08/01/2013 04H16
Tonio Garcia
Un cœur gros comme ça

PHOTO - Tony Garcia et Jean-Martin Etchenique / Photo Bernard
Des joueurs et des hommes ont jalonné l’Histoire du BO, dont on fête le centenaire cette année. Avec fierté, courage et talent, ils ont toujours donné à leurs couleurs le meilleur d’eux-mêmes.
Le 12 avril 1970, Michel Celaya, l’entraineur du BO, préparait un seizième de finale à Lourdes face au Stade Toulousain, finaliste du championnat la saison précédente. Après avoir déjà incorporé à la mêlée Michel Beraud, à peine âgé de dix-neuf ans, le père du rugby biarrot lancera deux juniors Crabos dans la bataille : Bernard Forestier en pilier et Tonio Garcia en numéro 8. Au cours de la rencontre le grand Pierre Villepreux, auteur de dix-sept points, n’aura d’égard pour les "gosses" du BO défaits (20-5).
A partir de ce jour, pendant plus de dix ans, Tonio, le taiseux, sera de toutes les aventures des Rouge et Blanc. Inlassable guerrier, véritable chevalier Bayard, sans peur et sans reproches, le natif d’Halsou sera de toutes les batailles du BO. Au plus fort du combat, Tonio répondra toujours présent comme lors de cet impressionnant homme à homme d’un BO-Stado Tarbais qui fit rugir Aguiléra et frisonner la France du rugby devant sa télé en noir et blanc. Dur au mal, Tonio possédait une qualité qui ferait saliver nombre d’entraineurs modernes : sa polyvalence. Pour les besoins de son club de toujours, Tonio a joué à tous les postes du pack d’avants du BO : de pilier gauche à numéro 8 en passant par talonneur ou deuxième ligne de soutien. Un record qui n’est pas près d’être égalé.

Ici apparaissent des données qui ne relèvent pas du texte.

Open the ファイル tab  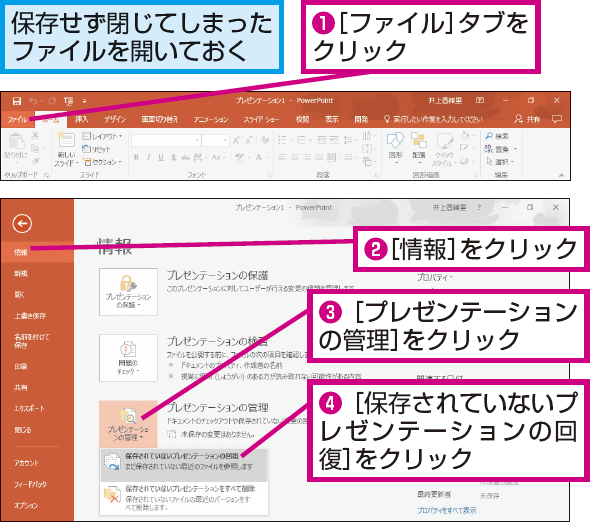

Avec le temps, le taiseux est devenu plus bavard et son œil s’allume lorsqu’il raconte à ses amis ses secrets de mêlée. "Si j’avais joué dans le Top 14, je crois que j’aurais fait un honnête talonneur" avance-t-il en toute modestie. Aujourd’hui, Tonio Garcia, jeune retraité, donne de son temps au BOPB pour des taches logistiques. Une autre façon pour lui de servir le maillot rouge et blanc qu’il a toujours si fièrement porté et défendu.